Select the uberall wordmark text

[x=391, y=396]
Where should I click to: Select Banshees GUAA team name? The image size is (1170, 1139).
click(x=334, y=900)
---+---
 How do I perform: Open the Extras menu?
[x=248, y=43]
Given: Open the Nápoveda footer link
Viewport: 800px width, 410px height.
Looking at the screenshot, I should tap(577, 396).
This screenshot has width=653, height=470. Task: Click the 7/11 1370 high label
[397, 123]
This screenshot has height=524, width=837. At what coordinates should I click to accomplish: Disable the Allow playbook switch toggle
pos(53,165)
---+---
Gerekli görev » Listede "This screenshot has width=653, height=470." ifadesinin bulunduğu satırdan "pos(53,165)" ifadesinin bulunduğu satıra kadar, iki uç satır da dahil olmak üzere, tüm satırları hiçbir değişiklik yapmadan kopyalayın.

Çıktı »
This screenshot has width=653, height=470. Task: Click the 7/11 1370 high label
[397, 123]
This screenshot has height=524, width=837. At what coordinates should I click to accomplish: Disable the Allow playbook switch toggle
pos(53,165)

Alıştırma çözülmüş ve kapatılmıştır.